Lebanon Trapped in a Vicious Debt Circle

As the Lebanese government continues to spend more than it earns, it is forced to borrow to cover its extra spending. The damage created by the civil war, large transfers to cover losses of the public electricity company Electricite du Liban (EdL), and high interest payments on previous debts have locked the government in a vicious circle of deficit and debt.  

Lebanon amongst the most indebted countries

Lebanon’s public debt has been increasing significantly since the end of the civil war in 1990. From 1990 till today the government spent much more than it earned, registering a record debt. Just like individuals, to cover its extra spending, the government had to borrow large sums of money. During the 1990s, the government borrowed at high interest rates to incentivize lenders with the high profit interest payments. This made the debt balloon from around $3 billion in 1992 to $75 billion by 20161.

Today, Lebanon is considered the third highest indebted country in the world with its debt comprising more than 143% of its GDP – following Japan at 239% and Greece at 181%2. In other words, the debt is bigger than the size of the economy. As a result of the high debt, the government continues to borrow more and more money, accumulating more debt and interest payments.

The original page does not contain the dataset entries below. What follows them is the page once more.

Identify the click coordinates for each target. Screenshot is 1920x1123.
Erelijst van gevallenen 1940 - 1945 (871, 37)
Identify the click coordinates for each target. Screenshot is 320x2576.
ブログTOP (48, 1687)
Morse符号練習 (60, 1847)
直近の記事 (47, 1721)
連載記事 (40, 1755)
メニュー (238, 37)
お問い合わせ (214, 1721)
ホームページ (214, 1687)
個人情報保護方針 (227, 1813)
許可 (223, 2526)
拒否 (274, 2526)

Figure 1: Lebanon has the 3rd highest public debt as a share of GDP in the world, following Japan and Greece

Three factors that inflate government spending

The following three factors have caused a surge in government spending since the 1990 prompting the government to borrow:

First, the post-civil war reconstruction plan aimed to rebuild the severely destroyed infrastructure. Through enhancing quality of infrastructure, the government hoped to attract investment and trigger enough economic growth to repay the debt. The total spending on reconstruction totalled $7 billion between 1992 and 20033.  In just 4 years, between 1990 and 1994, the deficit rose from 4% to 30% of GDP. As a result, the public debt grew at its fastest rate during the early post-civil war period.

Second, transfers to Electricite du Liban (EdL) have drained the Lebanese public finances. The public electricity company has faced constant losses since the end of the civil war. Its losses, worth $17 billion over the period 1992-2015, have been covered by the government4. The company has been losing a lot of money due to inefficient operations. For example, EdL collects payment for only 60% of generated electricity, as 25% is lost to illegal connections and unpaid bills, and 15% of the electricity is lost in transmission and distribution5.

Figure 2: Lebanon’s public electricity company collects payments for only 60% of generated electricity

Third, Lebanon has paid interest on debt during the last 25 years almost equal to the size of the debt itself. As the government was not able to finance all its spending since the 1990s, it has borrowed money from lenders, at an interest of course. As a result, interest payments on Lebanon’s debt between 1992 and 2016 were registered at $69 billion with a debt of $75 billion6.  In fact, if the government wasn’t paying interest, it would currently run a surplus since the early 2000s – meaning that its revenues would have been enough to finance its spending. Hence, the Lebanese government is trapped in a vicious circle of having to borrow money to repay interest payments on previous debt.  

So little left to spend on necessary expenditure

The high cost of debt has decreased the government’s available revenues. The World Bank estimates the cost of debt to be consuming nearly 50% of the government’s revenues7. With half  the government spending allocated to interest payments, less room is left for other necessary expenditures like public sector wages (21% of total expenditure), social benefits (17%), subsidies (10%), or public infrastructure (4%)8. The vast majority of governments in the world have to spend a lower share of their budget paying their lenders, even if some of them have also accumulated large debts. For example, interest payments constitute 5% of the government’s expenditure in the European Union, 7% in Turkey, 10% in the United States, 13% in Jordan and 30% in Egypt9.

Figure 3: Lebanese government’s expenditure items: Interest payments, subsidies, and public infrastructure.

Despite the slow economic growth, discover how the Lebanese government still manages to continue borrowing in this high risk environment.  


1 Credit Libanais. 2016. Dissecting the Lebanese Public Debt: Debt Dynamics & Reform Measures.

2 WEF. 2016. Competitiveness Rankings.  

3 Credit Libanais. 2016. Dissecting the Lebanese Public Debt: Debt Dynamics & Reform Measures.

4 World Bank. 2015. Lebanon Systematic Country Diagnostic.

5 World Bank. 2015. Lebanon Economic Monitor: The Economy of New Drivers and Old Drags, Spring.  

6 IMF. 2017. World Economic Outlook Database.

7 World Bank. 2016. Lebanon Economic Monitor: A Geo-Economy of Risks and Reward.

8 IMF. 2017. GFS database; IMF. 2017. Lebanon Article IV.

9 IMF. 2016. Government Finance Statistics Yearbook; Eurostat. 2017. GFS; IMF. 2017. Lebanon Article IV.